Late last year, I received for the first and last time since, emails from readers of my blog. One hired me as a freelance writer on a project I greatly enjoyed.

While that was exciting enough on its own, a second person sent me an email, which was a short response to one of my pieces, namely, “On Jordan Peterson.”1 I liked that email, because it gave me the next step in the quest laid out in my Peterson piece. Essentially, the writer suggested that I look into Paul Thagard if I really wanted to see a good response to Peterson’s ideas.

The funny thing is that I quoted Thagard in my piece. I dismissed him offhandedly because he was dismissive of Peterson, but upon reflection, I’ve come to realize that isn’t enough.

While there’s certainly a correlation between dismissiveness and bad arguments, that’s not why Thagard’s argument is bad. Unfortunately, I didn’t realize that until my second read-through of his piece, “Jordan Peterson’s Flimsy Philosophy of Life.” So, if I want to show that Thagard is wrong, I have to take him seriously.

So, without further ado, Paul Thagard is wrong about Jordan Peterson because he doesn’t know how to read . . . in the literary theory sense of the phrase.

Part One: Literary Theory

It may seem weird at this point to break into a discussion of literary theory, but my objection to Paul Thargard is grounded in literary theory, so that’s where we’re starting.

I think the simplest way to approach literary theory is to talk about the problem it solves.

Let’s say you have to read a novel and write a paper on it for a class. A good-sized novel is around 80,000 words long. Your paper, written in Times New Roman, font size 12, double-spaced, one-inch margins, ten pages long, is about 3,300 words. The difference between the novel’s length and your paper’s length is going to greatly limit what you can cover in your paper.

Not only is there a space problem, but you also have to cover previous research related to the book and make significant arguments of your own. After those are included, direct quotations of the book may only take up a few hundred words in the paper.

Now you have a problem: which words from the book do you choose for your paper?

You could choose at random, but then it would be hard to form a cohesive argument.

That’s where literary theory comes in. Instead of trying to grapple with 80,000 words, a theory helps you strategically winnow all possible words, so that you can choose the best examples to support your argument in your paper. This process is sometimes loosely-referred to as “reading” a text. 2

This is a bit of a simplification, and I explained it through the lens of writing a paper instead of talking about a book in general, but the core principle remains the same. It’s hard to talk about everything that happens in a book in great detail, so literary theories are used to confine the scope of the discussion.

There are many theories to choose from. Marxist theory encourages the reader to focus on the relationships between different classes. Structuralism focuses on the form the novel, poem, or other work takes, and encourages the reader to ignore historical context and the author’s life. New Historicism takes the opposite approach and tries to understand the work within the context of the times in which it was written.3

There are upsides and downsides to each theory, but you can ultimately apply any of them to any work you want. The only difference between different theoretical examinations of the same work is that the theories will lead you to focus on different parts of the work and will ultimately lead you to ask different questions of it.

→ **TASK REQUIREMENTS**: Continue the essay on Paul Thagard's critique of Jordan Peterson, starting right after its last sentence.

→ **AVAILABLE DATA**:
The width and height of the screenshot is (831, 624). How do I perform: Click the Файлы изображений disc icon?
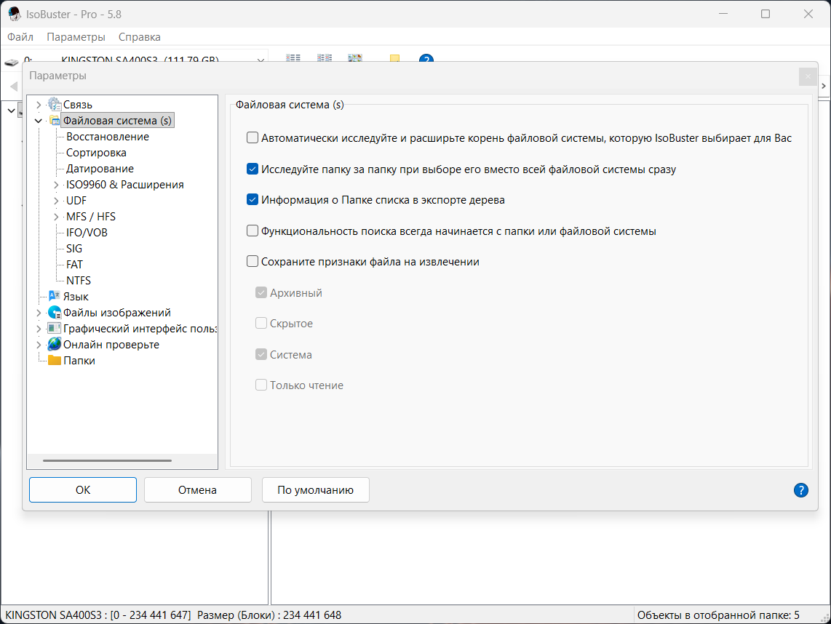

→ **ANSWER TO THE PROBLEM**:
Because you’re asking different questions, you’re getting different answers about the work, even though the underlying work remains unchanged. Note that we’re not talking about truth. You can examine a fictional story without it being true, and the judgments literary theory asks you to make generally don’t require you to determine if the text in question is true or false.



Part Two: Scripture and Theory

The fun thing about the process I just described is that you can run it backwards, starting with the questions people ask, and work your way back to the theory they’re using.

When it comes to the questions people ask about scripture, that is, works that religions say contain spiritually-significant material, I believe that most questions asked fall into two categories. The resulting theories that are applied remain unnamed and undescribed, so I’m going to take a moment to describe them.

When religious people approach their own text, the theory they’re applying is “confirmational-instructional.” They’re attempting to attain the truthfulness of the work in question, whether spiritual or literal, and once that has been established, they’re attempting to figure out how they ought to live their lives. This is fundamentally unlike most literary theory, in that the readers are looking for truth in the text. Whether what they’re reading is true or not matters.

The flip side of this approach is often used by people who don’t see scripture as inherently holy or divinely inspired. The theory they’re likely applying is “disconfirmational.” These readers are looking for any contradictions, any inherent moral problems, or anything in the work which can’t be confirmed using outside evidence.

Like the previous approach, this one is also deeply rooted in a quest for truth. You can’t disprove something without having a counterclaim about what the truth is.

Note that these people are typically applying these theories without realizing that they’re applying them. But holy works are somewhat unique in that very few people read them for fun, in the same way that someone might pick up a science fiction or romance story.

Another important thing to note is that while the “conformational-instructional” and “disconfirmational” theories are the most likely to be applied, you can apply any theory you want to the text.

Marxist theory? Sure.

The results may be weird, but you can always apply the theory, because works are theory-independent.



Part Three: Joseph Conrad’s Hero with a Thousand Faces

Now that you have some basic understanding of literary theory, we need to do a quick deep dive into one theory. But before that, we must discuss Carl Jung.

Carl Jung was a Swiss psychiatrist, known in literature for his ideas about archetypes, which are ideas that lie in humanity’s collective subconscious. An example of an archetype could be that most cultures associate advanced age with wisdom, regardless of what continent they’re on. Things that fall into this category of “widely, mysteriously, and unexamined agreed-upon” are often archetypes.

In fact, stories themselves can be archetypal or take archetypal forms.

In some contexts, it’s called the “Monomyth.” Elsewhere, you may have heard it called the “Hero’s Journey.”

Popularized by Joseph Campbell in the book The Hero with a Thousand Faces, the Hero’s Journey is the idea that most stories, especially myths, have the same basic story elements. While the element manifests differently from work to work, the underlying framework remains the same.

The hero’s journey is characterized by the following stages. 4

  1. The protagonist receives a Call to Adventure
  2. The protagonist receives supernatural aid
  3. The protagonist overcomes a “Threshold Guardian” or a minor challenge and is launched into the unknown
  4. With the aid of a Mentor and/or Helper, the protagonist overcomes a series of increasingly difficult challenges and temptations
  5. In the “Revelation” stage, the protagonist symbolically or literally dies while overcoming their ultimate challenge and is symbolically or literally reborn, often transforming in the process.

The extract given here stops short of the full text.